This is my hobby and a follow up to Taos that I did back in the 90’s. See
‘Virtual Processor’ page on Wikipedia for link articles of various scans from
back then. Got to head into the car now.....

------
tartoran
Taken from the documenation:

Lisp

It's probably worth a few words specifically about the included Lisp and how
it works, and how many rules it breaks ! The reason for doing the Lisp was to
allow me to create an assembler to replace NASM, I was not concerned with
sticking to 'the lisp way', or whatever your local Lisp guru says. No doubt I
will have many demons in hell awaiting me...

First of all there is no garbage collector by choice. All objects used by the
Lisp are reference counted objects from the class library. Early on the Lisp
was never going to have a problem with cycles because it had no way to create
them, but as I developed the assembler I decided to introduce two functions,
push and elem-set, that could create cycles. However the efficiency advantage
in coding the assembler made me look the other way. There are now other ways
that a cycle can be created, by naming an environment within its own scope,
but again this was too good an efficiency feature to miss out on.
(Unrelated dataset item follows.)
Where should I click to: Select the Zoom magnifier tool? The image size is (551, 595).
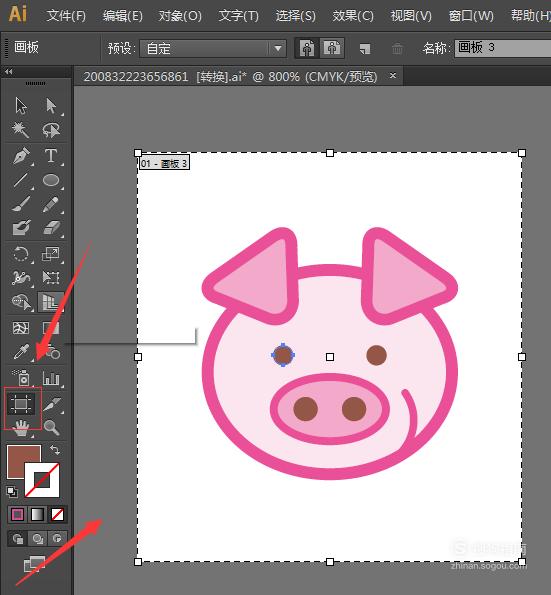[51, 427]
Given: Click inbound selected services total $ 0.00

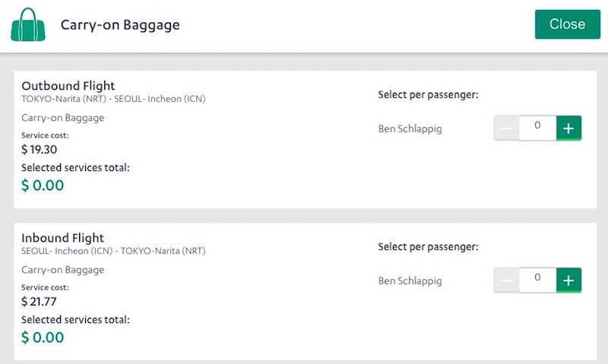Looking at the screenshot, I should [x=43, y=337].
So you do
have to be careful not to create cycles, so think about how your code works.

No tail recursion optimization ! There is a single looping function provided
in native code, while, every other looping construct builds on this primitive.
There are also two native primitives some! and each! that provide generic
access to iterating over a slice of a sequence/s, while calling a function on
the grouped elements. Standard some and each are built on these but they also
allow other constructs to be built and gain the advantage of machine coded
iteration. I try to stick to a functional approach in my Lisp code, and
manipulate collections of things in a functional way with operations like map,
filter, reduce, each etc. I've not found the lack of tail recursion a problem.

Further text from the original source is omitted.